Where a parent is asked to participate in an ongoing testing schedule:
- Discuss the proposed testing schedule with them.
- If they consent to the ongoing testing schedule, have them sign two copies of Consent form—Ongoing testing schedule.
- Provide them with one copy of the signed consent form and attach the other copy to the relevant event in ICMS.
- Document the testing schedule in a case note.
When a parent is unable to attend QML or SNP in person and a private drug collection agency is being considered, the parent will need to consent to their information being provided to the agency as per the referral form.
This includes a photo of them and information about:
- personal details such as name, date of birth, phone number and home address
- known drugs or medication being used
- their demeanour, level of aggression and past compliance
- their employment status
- specific dates, times and places where they can be tested.
The collection agency should be provided with the details for the CSSC on-call representative or CSAHSC if a private collection agency is attending the parent’s home after business hours and they need to verify the identity of the parent.
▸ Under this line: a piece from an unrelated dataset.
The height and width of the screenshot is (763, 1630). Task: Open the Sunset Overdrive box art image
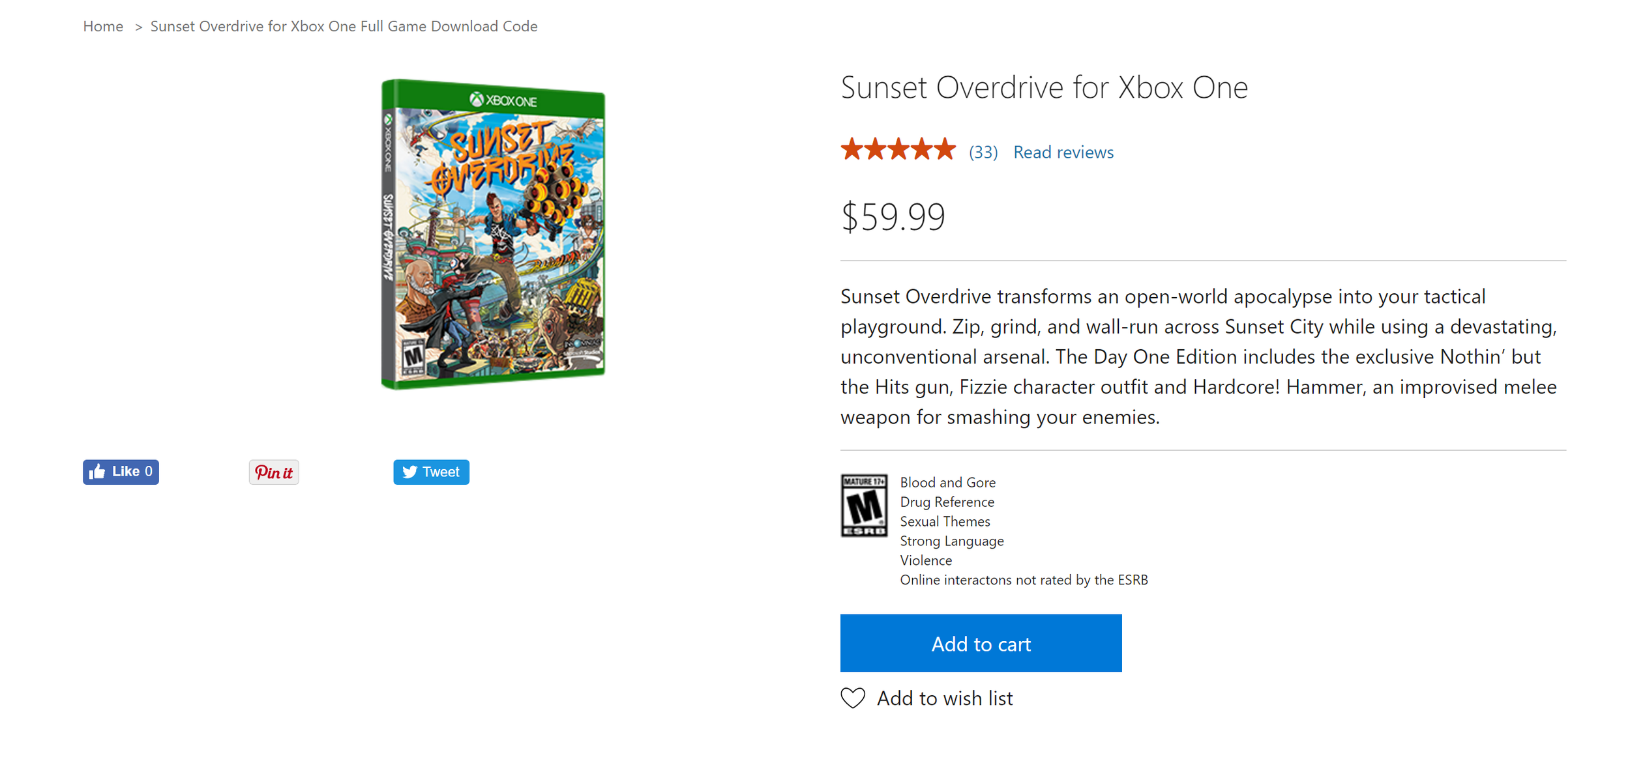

A Child Safety After Hours Service Centre : After hours referral form must be recorded in the relevant ICMS event with a photo of the parent or enough information to confirm the parent’s identity.
Proceed with substance testing for a parent
When the parent consents to substance testing:
- Ensure a collection centre pathology request form is available to provide to the parent when requesting they complete a test.
- Advise the parent that the substance test is for the purpose of determining whether there are substances in their system or for monitoring the level of substances in their system.
- Discuss with the parent their recent history of substance use, including which substances they’ve used and in what frequency and quantity.
- Ask the parent to complete the substance test as soon as possible, or within 24 hours of being requested to complete the test.
- Provide the parent with a QML or SNP pathology request form for the relevant collection centre and request that they undertake the test.
- Complete the referral form for a private drug collection agency when a parent is unable to attend a QML or SNP collection centre.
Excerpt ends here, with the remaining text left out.